Michelle est une femme qui a réussit. Elle est indépendante, on la devine séduisante et sûre d'elle. Elle sait ce qu'elle veut et ne veut pas. On ressent chez elle une froideur, un détachement. On comprend rapidement que cette froideur provient d'une histoire personnelle tragique, liée à son père, dans sa jeunesse. Cette froideur qui l'a poussé à avoir mis son mari à la porte pour jouir de la solitude, qui lui fait affirmer à son fils l'épreuve qu'a représenté le fait de le porter en elle, qui lui permet de se protéger contre son passé.
Au début du roman, elle vient de se faire violer. Mais n'en fait pas un drame. Tout juste s'équipe-t-elle de gaz lacrymo et ajuste-t-elle son maquillage pour masquer les coups qu'elle a reçu. Elle refuse d'être une victime, elle refuse de s'apitoyer sur elle-même. Elle continue à vivre.

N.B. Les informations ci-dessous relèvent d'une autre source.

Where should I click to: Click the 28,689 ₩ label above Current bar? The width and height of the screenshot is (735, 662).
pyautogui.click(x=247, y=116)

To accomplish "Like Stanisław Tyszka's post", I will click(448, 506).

Au cours du roman, on se rend compte que cette force qu'elle dégage est striée de fêlures, que comme tout le monde, elle a ses béquilles (sa mère, son amie, son ex-mari), sans lesquelles son monde menace de s'effondrer. Lorsque sa mère disparaît, que son ex-mari échappe à son contrôle, que son amitié est menacée par une aventure mal venue, elle se montre vulnérable, enfin, mais juste à nous, lecteur, et pas à son entourage. Pour lequel elle reste forte, de cette force qui la pousse à faire face et repousser son agresseur, puis à céder au fantasme qu'il représente, lorsque celui-ci se trouve démasqué. Comme pour mieux se réapproprier son désir, reprendre le pouvoir.

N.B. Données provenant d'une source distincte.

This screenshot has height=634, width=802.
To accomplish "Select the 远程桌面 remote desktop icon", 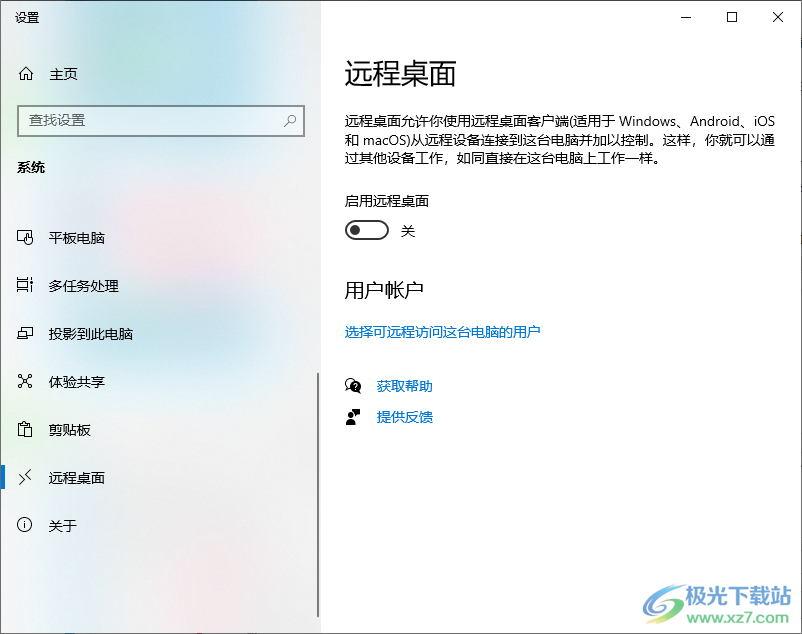I will [24, 478].
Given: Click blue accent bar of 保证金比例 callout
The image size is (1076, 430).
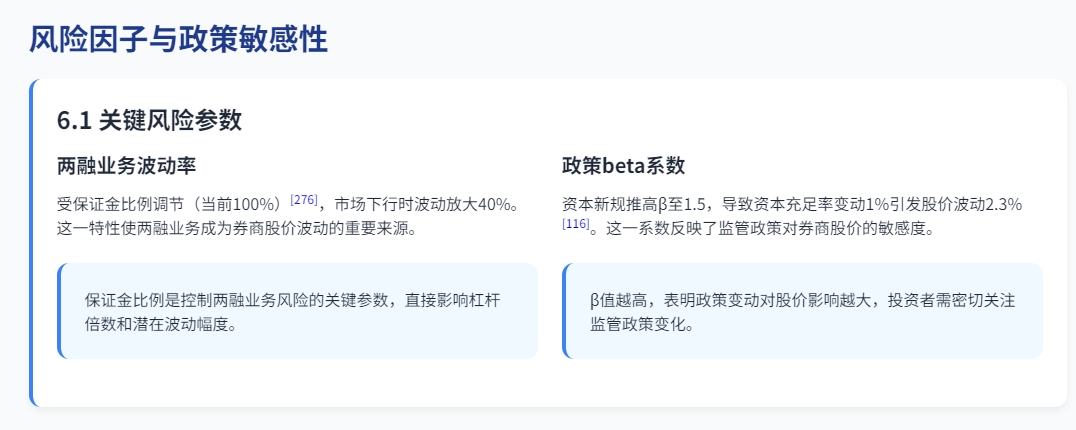Looking at the screenshot, I should [59, 311].
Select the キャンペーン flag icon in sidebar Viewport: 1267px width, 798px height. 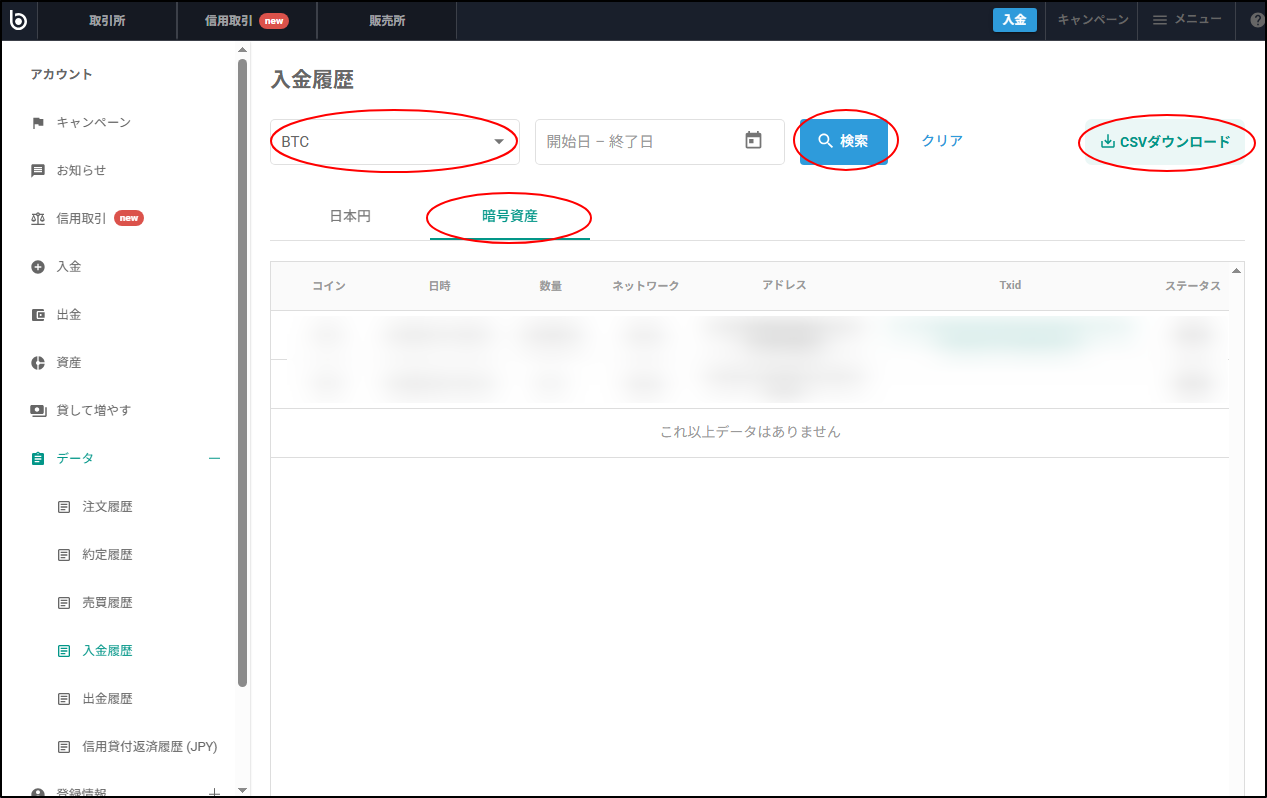39,121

Comme toujours, le roman de Philippe Djian se lit avec une fluidité admirable. Sa lecture fait penser à quelques écrivains américains comme Paul Auster ou Raymond Chandler, dans leur manière de tenir le lecteur, à coup de dialogues bien ciselés, de description précise et simples, d'ironie et d'humour froid. Ses héros ne sont pas particulièrement sympathiques, et pourtant, on s'y attache, comme à ce personnage de Michelle.

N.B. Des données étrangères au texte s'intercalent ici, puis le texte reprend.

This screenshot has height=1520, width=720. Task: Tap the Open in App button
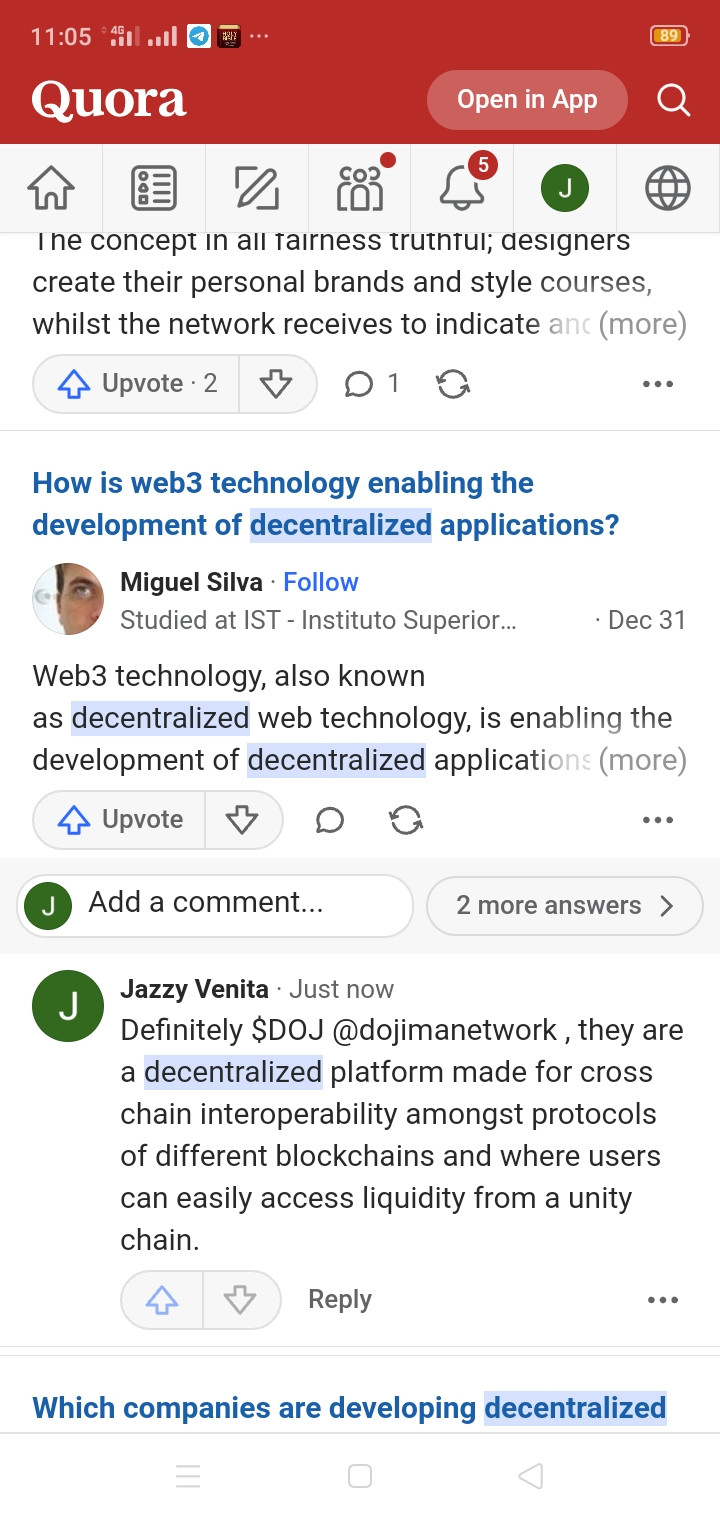[527, 100]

Pour le reste, je me suis demandé comment un homme pouvait imaginer ce que ressent une femme lorsqu'elle se fait violer, se mettre à sa place. Je me suis demandé s'il était légitime dans ce point de vue. Il prend un risque en tous les cas, celui de se mettre dans la position du macho qui pense que les femmes ont le fantasme du viol ancré en elles (un début de polémique un peu absurde que l'on a vu au sujet du Jeune et Jolie de François Ozon).
En suivant le fil de cette réflexion, je me suis demandé s'il existe par essence une différence de ressenti entre hommes et femmes victimes d'agressions sexuelles. Je me suis demandé si cette histoire de femme reprenant le contrôle de son corps par le fantasme pouvait avoir un sens. Et puis j'en ai conclu qu'un roman n'avait pas pour vocation de faire une représentation atavique du ressenti des femmes, que cette représentation n'existe sans doute pas. Que chaque ressenti est différent. Partant de là, même si le ressenti de Michelle est différent de celui de la plupart des personnes victimes de viols, cela ne le rend pas moins prenant, moins possible. Et que c'est bien de rôle de l'écrivain, de raconter des histoires particulières, de se mettre en position d'imaginer ce qu'il ne vit pas, qu'il ne ressent pas, ce qu'il ne perçoit pas...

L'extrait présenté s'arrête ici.